▸ **SELECTED PASSAGE**
I've been thinking about how samples and weighted samples are represented in stat
, and in dist
, in the ConjugateUpdate
methods, and it seems like we might be able to do something interesting by providing a set of interfaces to represent different ways of providing sample data to measure.
Here's the rough outline:
type Sampler interface {
Sample() []float64
}
type WeightedSampler interface {
Sampler
Weights() []float64
}
type Sample []float64
func (s Sample) Sample() []float64 {
return s
}
type WeightedSample struct {
Sample
w []float64
}
func NewWeightedSample(s Sample, w []float64) *WeightedSample {
// panic if len doesn't match
return &WeightedSample{s, w}
}
func (ws *WeightedSample) Weights() []float64 {
return ws.w
}
And then collapse functions like Mean
to take a Sampler
, perform a type check to see if it is a WeightedSampler
, and then proceed from there.
This also ties into iterative methods where the data cannot be represented in memory easily. We could provide:
type SampleReader interface {
SampleRead([]float64) int
}
// and equivalent with weights
type IterativeSample func([]float64) int
func (is IterativeSample) SampleRead(buf []float64) int {
return is(buf)
}
func (is IterativeSample) Sample() []float64 {
buf := make([]float64, 1023)
res := make([]float64, 0)
for n := is(buf); n > 0; {
res = append(res, buf...)

▸ **DATA LISTING**
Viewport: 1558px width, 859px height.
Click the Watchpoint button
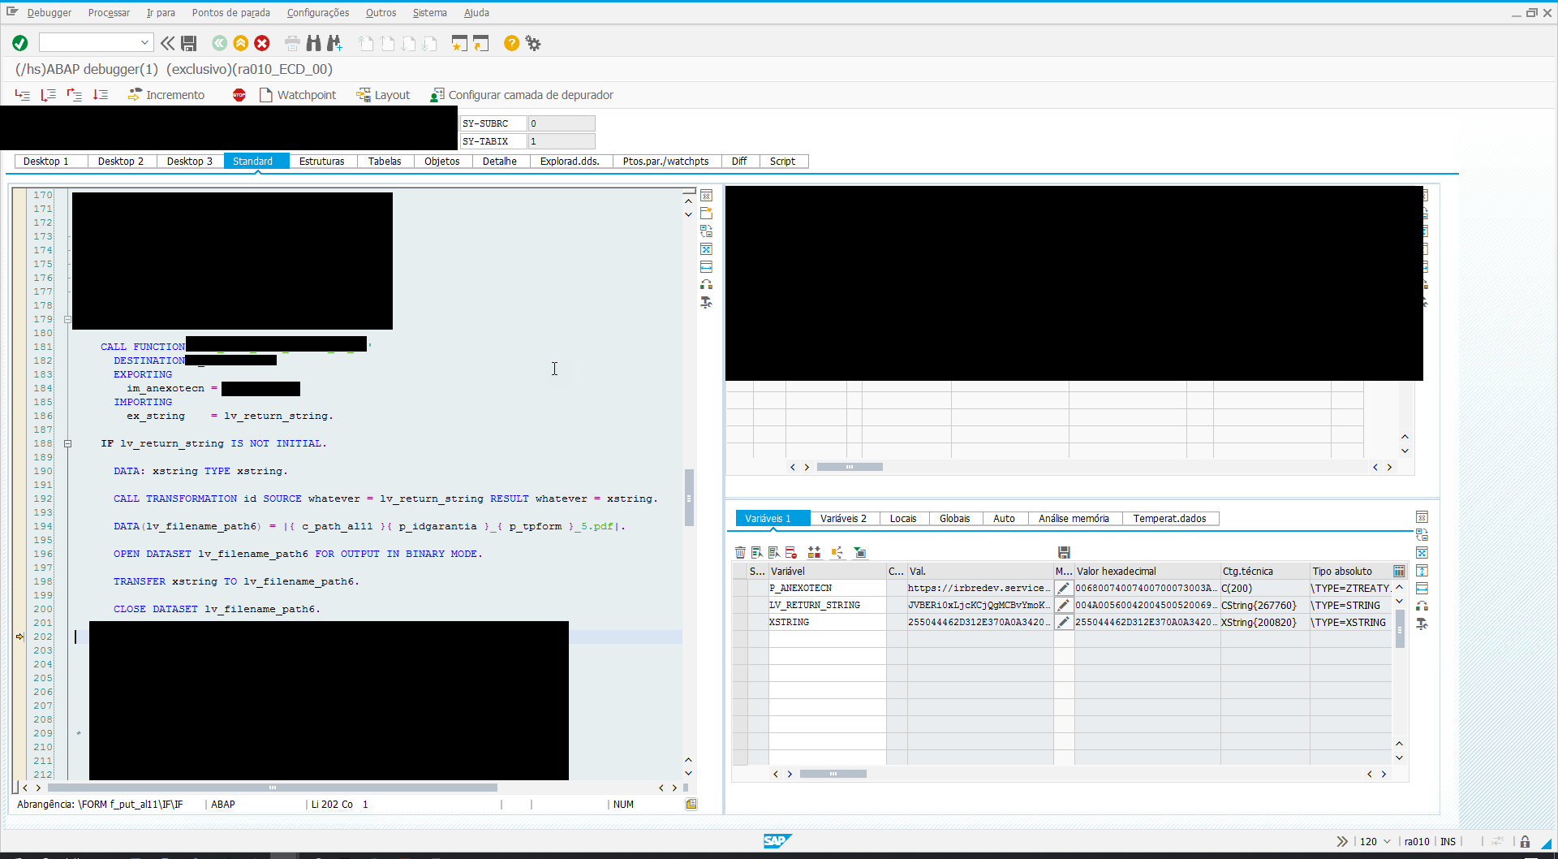pos(297,95)
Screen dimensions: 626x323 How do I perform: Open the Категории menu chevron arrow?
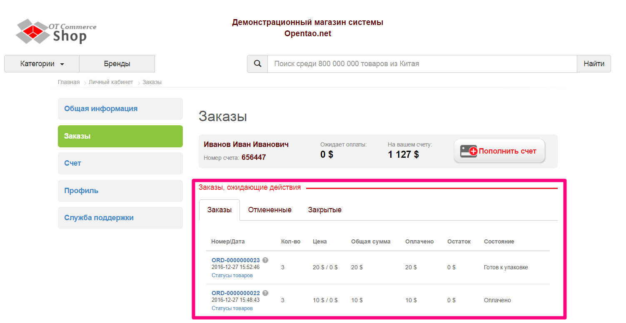click(62, 63)
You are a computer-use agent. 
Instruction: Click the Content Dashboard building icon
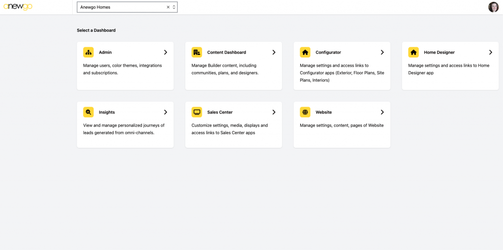point(196,53)
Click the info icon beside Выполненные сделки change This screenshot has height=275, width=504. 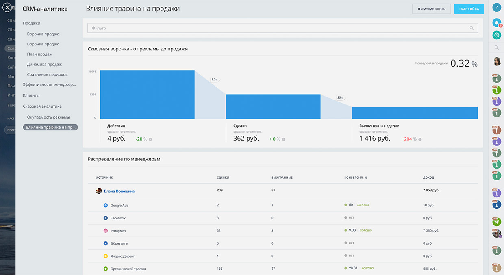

▸ **GIVEN EXERCISE 1**
From the post on sample interfaces, list every type name that its code declares with the keyword type.
▸ **GIVEN EXERCISE 2**
Proceed with the post on sample interfaces, beginning right after its final line.

▸ **TASK RESPONSE 1**
Sampler, WeightedSampler, Sample, WeightedSample, SampleReader, IterativeSample

▸ **TASK RESPONSE 2**
}
return res // for use in cases where a SampleReader path doesn't exist
}
Which could read a portion of the sample in things like Mean
. There would be a corresponding WeightedIterativeSampler
, and additional types for multivariate samples, which would deal primarily in matrices. There is still some planning to do to allow things like buffered reading and writing.
The same types would be used in dist
for ConjugateUpdate
, Rand
, and equivalent ones would exist in a multivariate version of dist
.
Online versions of the various statistical measurements would take only a SampleReader
or WeightedSampleReader
, and would have "Memory" so that they could produce updated measurements on demand. Parallel methods could use several goroutines to call SampleRead(), and then combine the results at the end.
Any thoughts on these changes? The immediate benefit would be to simplify the signatures for functions on samples of data, and to provide a way for users to handle very large amounts of data.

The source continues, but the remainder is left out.